In the passage on burial, with whom does Jacob repeatedly say he wants to be buried?
======== Source text ========
Location matters: you are to be buried in this location: in
Christ. There wasn’t a square inch of the earth where they could
have scattered Wycliffe’s ashes and not have had him in the same
location: in Christ. Are you buried in Christ, are you buried in
the City of God, or are you merely buried in the City of Man?
More than once, Jacob repeats that he wants to be buried “with
my fathers.” The location of your burial is about community. You
lived your life in a community, with other people, and so now in
death, you are also in a community – bury me with my fathers.
Yes, you are immediately in heaven with the Lord – that is the
true location of your spirit after death. But even your body has
a future, and so Jacob gives instructions to his children.
II. Since We Do Not Belong in Egypt,
Since We Do Not Belong to the City of Man, Why Do We Bury Dead
Bodies at All?
Why not take
a much more casual view of the human corpse? Why not have your
body cremated and then have some company turn your ashes into a
piece of art? You can do that, you know! You can end up on your
grandchildren’s mantle, not in an urn, but as a very nice
crystal sculpture. I don’t know; it might even be cheaper than
buying a cemetery plot. Why do we bury the dead? Is it merely
tradition? In verse 5 we learn that Jacob actually was involved
in digging his part of the grave in the burial cave of his
fathers. What do you think he was thinking as he stood there,
shovel in hand, near the buried bodies of his ancestors? A
friend of mine was telling me this week of how he drove two full
days, non-stop, to make it to the bedside of his grandfather,
arriving there just hours before his grandfather died. He was
buried in a remote country town, where things aren’t quite as
commercialized as they are here, so that he actually was invited
to participate in the digging of his grandfather’s grave! Can
you imagine that? Our modern society has removed us from
anything that is unpleasant – we rarely witness the slaughtering
of the animals which we eat, and we rarely participate in the
details of a burial; our fragile hearts keep a safe distance
from anything having to do with death.
======== Records ========
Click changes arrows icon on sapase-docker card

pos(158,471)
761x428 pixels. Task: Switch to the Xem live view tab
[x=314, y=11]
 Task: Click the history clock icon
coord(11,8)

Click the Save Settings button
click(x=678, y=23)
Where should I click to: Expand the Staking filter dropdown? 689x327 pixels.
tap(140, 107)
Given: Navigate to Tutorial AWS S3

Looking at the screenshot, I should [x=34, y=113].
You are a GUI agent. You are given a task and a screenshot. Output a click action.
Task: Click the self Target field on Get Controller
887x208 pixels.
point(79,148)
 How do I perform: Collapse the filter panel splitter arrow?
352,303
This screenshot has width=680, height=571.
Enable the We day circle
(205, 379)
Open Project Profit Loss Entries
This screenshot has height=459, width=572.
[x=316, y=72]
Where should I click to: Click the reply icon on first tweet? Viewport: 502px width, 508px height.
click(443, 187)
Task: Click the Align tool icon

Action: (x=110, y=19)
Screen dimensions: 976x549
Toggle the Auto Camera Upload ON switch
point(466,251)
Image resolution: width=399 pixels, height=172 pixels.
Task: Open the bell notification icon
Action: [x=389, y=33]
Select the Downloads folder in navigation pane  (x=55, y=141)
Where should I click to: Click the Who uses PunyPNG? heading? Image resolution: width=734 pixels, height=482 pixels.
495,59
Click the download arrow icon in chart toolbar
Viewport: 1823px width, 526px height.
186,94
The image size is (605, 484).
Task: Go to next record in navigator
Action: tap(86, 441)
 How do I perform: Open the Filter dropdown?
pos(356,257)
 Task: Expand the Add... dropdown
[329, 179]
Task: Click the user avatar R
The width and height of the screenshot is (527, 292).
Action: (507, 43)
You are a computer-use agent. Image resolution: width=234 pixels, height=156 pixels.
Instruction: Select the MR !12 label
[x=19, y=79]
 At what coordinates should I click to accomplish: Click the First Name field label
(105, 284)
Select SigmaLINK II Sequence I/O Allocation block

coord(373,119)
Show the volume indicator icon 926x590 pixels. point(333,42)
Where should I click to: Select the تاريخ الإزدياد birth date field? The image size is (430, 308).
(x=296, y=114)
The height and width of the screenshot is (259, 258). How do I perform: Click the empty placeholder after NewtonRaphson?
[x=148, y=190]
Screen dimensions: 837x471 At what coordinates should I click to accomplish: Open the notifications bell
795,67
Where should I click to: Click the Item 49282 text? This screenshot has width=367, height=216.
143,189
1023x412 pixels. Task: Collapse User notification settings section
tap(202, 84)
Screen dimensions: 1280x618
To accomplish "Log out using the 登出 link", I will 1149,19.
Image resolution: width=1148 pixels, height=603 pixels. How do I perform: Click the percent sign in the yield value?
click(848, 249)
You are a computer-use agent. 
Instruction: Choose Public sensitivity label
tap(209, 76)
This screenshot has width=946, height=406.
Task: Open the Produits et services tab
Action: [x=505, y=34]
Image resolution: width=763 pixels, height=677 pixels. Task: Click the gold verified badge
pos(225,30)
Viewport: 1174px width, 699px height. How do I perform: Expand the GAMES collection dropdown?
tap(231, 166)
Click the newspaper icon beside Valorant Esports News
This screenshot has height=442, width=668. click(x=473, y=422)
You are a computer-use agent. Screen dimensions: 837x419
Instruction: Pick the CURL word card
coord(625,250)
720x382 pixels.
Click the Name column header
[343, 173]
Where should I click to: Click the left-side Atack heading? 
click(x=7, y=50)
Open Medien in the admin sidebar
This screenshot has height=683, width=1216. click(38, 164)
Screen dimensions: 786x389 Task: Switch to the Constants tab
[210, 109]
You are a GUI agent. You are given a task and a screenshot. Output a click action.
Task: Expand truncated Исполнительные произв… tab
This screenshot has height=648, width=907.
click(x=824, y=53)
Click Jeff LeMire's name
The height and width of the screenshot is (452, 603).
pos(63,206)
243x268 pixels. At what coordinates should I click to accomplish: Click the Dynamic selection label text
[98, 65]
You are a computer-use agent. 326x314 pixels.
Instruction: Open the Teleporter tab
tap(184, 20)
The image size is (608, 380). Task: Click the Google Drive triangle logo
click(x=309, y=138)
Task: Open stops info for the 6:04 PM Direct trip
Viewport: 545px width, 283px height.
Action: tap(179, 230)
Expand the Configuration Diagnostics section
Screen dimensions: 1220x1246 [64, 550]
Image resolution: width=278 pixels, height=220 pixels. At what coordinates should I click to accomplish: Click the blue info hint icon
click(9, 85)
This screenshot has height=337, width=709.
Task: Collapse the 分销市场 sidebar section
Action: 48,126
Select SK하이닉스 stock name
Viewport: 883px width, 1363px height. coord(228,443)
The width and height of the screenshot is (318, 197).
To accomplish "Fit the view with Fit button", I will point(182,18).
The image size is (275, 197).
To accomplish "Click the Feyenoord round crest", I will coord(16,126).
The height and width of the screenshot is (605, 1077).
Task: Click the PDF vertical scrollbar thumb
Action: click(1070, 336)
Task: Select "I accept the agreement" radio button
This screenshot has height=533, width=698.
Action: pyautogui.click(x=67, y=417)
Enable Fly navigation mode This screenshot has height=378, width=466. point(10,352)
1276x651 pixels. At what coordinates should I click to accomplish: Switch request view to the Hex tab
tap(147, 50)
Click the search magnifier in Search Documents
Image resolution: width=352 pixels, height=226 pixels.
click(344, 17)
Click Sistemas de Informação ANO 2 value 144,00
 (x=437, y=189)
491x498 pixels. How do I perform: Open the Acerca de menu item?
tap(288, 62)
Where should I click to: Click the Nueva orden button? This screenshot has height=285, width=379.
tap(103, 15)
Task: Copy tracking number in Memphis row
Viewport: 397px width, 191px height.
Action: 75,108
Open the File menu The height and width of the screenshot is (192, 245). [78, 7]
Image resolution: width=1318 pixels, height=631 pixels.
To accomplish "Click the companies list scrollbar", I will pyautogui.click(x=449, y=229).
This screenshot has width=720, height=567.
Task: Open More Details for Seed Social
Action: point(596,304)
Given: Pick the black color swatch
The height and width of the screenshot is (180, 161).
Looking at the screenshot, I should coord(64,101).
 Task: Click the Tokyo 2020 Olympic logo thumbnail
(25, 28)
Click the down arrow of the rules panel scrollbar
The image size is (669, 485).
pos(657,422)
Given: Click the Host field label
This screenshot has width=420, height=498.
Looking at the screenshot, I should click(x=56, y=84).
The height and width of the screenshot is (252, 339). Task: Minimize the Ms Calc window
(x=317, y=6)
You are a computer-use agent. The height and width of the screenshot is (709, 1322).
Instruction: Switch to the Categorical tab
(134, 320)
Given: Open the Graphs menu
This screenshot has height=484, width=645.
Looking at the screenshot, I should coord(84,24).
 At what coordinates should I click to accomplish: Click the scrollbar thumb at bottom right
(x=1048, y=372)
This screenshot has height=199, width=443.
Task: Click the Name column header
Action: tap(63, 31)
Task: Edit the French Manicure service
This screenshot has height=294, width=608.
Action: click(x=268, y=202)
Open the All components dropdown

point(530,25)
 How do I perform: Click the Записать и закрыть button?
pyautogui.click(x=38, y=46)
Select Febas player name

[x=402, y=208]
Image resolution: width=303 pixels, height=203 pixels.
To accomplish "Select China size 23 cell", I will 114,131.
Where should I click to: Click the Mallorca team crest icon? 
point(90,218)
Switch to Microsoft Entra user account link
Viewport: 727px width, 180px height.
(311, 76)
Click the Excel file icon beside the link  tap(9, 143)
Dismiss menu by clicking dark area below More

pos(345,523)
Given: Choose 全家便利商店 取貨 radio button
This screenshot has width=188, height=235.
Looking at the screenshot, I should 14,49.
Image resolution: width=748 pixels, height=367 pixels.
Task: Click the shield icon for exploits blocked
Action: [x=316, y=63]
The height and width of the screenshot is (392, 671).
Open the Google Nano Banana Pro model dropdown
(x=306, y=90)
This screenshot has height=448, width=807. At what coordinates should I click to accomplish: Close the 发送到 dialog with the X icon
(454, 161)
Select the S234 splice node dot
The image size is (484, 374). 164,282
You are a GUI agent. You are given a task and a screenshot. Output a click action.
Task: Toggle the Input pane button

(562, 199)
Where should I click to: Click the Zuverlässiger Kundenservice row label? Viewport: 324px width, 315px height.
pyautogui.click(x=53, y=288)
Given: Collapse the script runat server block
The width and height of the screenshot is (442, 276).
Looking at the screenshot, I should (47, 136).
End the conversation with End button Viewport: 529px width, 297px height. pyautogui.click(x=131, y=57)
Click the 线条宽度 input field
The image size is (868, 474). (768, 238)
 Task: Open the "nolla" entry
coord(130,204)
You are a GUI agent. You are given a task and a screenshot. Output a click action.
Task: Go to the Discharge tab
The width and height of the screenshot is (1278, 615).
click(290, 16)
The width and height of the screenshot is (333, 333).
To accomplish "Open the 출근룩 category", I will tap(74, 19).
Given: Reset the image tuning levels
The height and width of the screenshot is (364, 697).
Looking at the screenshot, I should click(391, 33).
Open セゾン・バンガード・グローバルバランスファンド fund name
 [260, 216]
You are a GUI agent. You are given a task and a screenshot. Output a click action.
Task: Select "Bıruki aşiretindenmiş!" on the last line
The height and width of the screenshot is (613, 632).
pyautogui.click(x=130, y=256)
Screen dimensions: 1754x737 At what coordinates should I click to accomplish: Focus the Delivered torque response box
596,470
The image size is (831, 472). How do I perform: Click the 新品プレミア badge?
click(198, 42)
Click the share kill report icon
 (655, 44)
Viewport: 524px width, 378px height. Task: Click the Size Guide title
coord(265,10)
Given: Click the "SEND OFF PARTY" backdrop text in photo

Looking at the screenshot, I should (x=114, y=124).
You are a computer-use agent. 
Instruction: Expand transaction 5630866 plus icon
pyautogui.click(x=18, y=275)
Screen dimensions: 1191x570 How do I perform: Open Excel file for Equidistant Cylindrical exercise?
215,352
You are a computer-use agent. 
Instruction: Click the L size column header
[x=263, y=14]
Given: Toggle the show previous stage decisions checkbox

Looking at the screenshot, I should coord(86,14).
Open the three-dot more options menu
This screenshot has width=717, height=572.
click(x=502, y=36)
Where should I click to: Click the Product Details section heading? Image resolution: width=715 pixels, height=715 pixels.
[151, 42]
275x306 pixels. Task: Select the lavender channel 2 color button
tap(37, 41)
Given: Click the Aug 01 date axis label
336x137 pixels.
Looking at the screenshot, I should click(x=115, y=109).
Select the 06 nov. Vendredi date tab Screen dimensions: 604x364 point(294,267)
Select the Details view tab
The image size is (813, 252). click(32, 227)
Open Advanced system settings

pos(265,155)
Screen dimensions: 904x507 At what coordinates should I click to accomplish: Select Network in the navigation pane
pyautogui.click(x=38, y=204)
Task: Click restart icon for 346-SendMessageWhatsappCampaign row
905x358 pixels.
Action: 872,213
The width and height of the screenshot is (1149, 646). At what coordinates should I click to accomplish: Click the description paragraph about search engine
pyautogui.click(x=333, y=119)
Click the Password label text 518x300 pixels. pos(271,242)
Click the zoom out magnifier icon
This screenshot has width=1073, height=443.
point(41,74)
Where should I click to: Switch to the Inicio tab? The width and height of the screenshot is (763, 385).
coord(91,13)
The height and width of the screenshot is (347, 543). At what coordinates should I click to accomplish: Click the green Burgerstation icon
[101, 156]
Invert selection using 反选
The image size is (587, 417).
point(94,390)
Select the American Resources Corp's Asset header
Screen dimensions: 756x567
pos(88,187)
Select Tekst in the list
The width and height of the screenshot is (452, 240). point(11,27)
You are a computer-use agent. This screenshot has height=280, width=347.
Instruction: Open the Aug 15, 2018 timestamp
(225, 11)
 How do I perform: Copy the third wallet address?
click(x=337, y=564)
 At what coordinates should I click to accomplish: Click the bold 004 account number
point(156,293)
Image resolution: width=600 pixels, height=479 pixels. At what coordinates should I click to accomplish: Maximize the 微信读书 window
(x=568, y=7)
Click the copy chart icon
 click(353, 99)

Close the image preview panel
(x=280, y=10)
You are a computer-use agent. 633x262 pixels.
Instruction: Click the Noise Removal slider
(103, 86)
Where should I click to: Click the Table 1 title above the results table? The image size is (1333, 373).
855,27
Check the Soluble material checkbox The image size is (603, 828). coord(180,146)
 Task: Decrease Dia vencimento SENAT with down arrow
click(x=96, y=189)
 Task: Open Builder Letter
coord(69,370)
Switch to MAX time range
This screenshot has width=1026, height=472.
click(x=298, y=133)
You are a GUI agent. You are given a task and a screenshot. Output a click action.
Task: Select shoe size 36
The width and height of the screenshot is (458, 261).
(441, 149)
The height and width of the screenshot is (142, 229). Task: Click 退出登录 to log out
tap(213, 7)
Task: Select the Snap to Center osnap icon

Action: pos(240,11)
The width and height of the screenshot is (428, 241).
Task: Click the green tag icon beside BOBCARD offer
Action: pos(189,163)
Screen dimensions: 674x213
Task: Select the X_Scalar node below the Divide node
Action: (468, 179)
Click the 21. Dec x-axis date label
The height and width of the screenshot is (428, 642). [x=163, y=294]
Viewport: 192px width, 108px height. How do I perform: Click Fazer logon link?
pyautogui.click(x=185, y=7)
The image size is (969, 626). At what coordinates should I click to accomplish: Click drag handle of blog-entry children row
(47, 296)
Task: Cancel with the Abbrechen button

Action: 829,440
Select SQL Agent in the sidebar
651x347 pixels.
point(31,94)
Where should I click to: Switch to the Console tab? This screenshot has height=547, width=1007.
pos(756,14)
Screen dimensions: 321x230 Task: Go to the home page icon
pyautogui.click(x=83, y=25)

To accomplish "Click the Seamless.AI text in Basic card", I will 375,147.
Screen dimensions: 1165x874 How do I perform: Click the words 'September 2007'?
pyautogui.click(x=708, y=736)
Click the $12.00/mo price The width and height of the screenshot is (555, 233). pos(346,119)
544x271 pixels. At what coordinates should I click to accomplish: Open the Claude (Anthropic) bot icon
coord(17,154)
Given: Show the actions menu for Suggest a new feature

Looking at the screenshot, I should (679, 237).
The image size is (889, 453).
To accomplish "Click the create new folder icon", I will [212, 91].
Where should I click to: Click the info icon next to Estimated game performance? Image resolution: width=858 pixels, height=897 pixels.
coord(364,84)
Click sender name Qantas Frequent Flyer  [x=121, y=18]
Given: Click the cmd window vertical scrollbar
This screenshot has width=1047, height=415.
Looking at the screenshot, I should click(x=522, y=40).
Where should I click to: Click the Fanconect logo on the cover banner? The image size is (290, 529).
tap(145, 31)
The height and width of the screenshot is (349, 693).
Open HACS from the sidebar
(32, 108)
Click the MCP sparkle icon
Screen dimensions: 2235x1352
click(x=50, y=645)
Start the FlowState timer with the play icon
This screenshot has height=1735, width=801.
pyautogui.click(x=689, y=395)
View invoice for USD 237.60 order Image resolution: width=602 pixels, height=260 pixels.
========
- _Written answer_
With his fathers.